• Dataset excerpts:
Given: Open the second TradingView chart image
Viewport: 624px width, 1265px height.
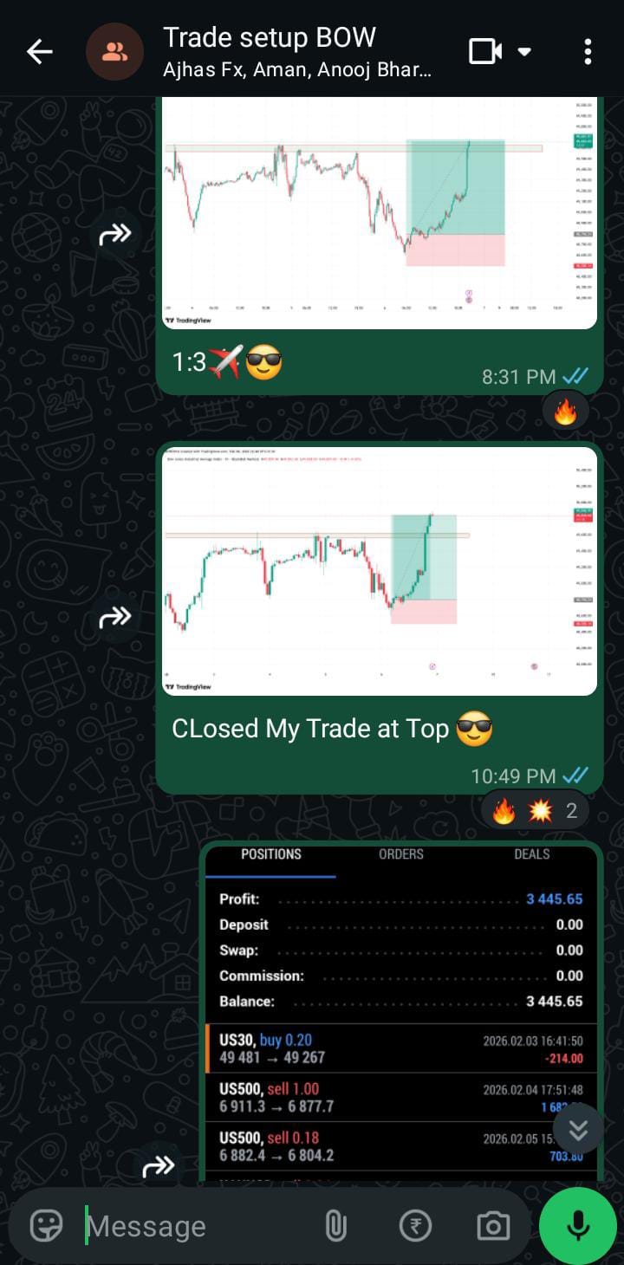Looking at the screenshot, I should click(x=380, y=572).
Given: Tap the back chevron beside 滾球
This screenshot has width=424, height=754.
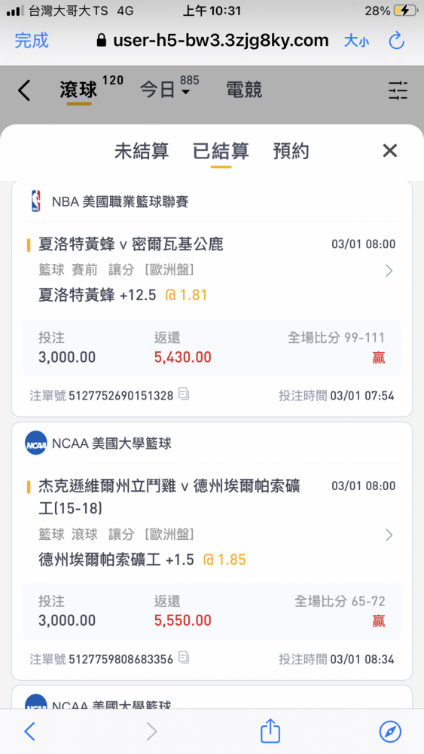Looking at the screenshot, I should [24, 90].
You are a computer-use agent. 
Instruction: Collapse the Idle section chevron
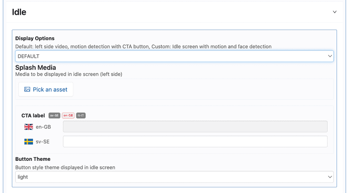click(334, 12)
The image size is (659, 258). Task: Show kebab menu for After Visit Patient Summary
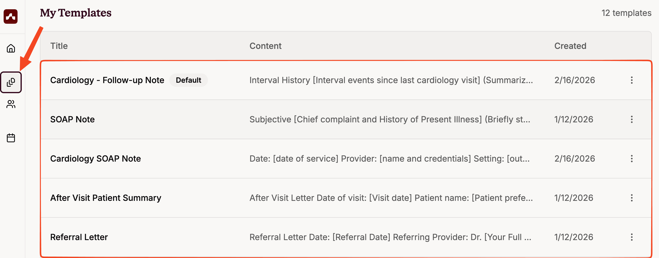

• Exercise requirements: With the pictures omitted, write out exactly the lines from the one that contains "Given: Tap the back chevron beside 滾球" through the final line of the material above, both ends included.

• Response area:
Given: Tap the back chevron beside 滾球
This screenshot has width=424, height=754.
Looking at the screenshot, I should [24, 90].
You are a computer-use agent. 
Instruction: Collapse the Idle section chevron
click(334, 12)
The image size is (659, 258). Task: Show kebab menu for After Visit Patient Summary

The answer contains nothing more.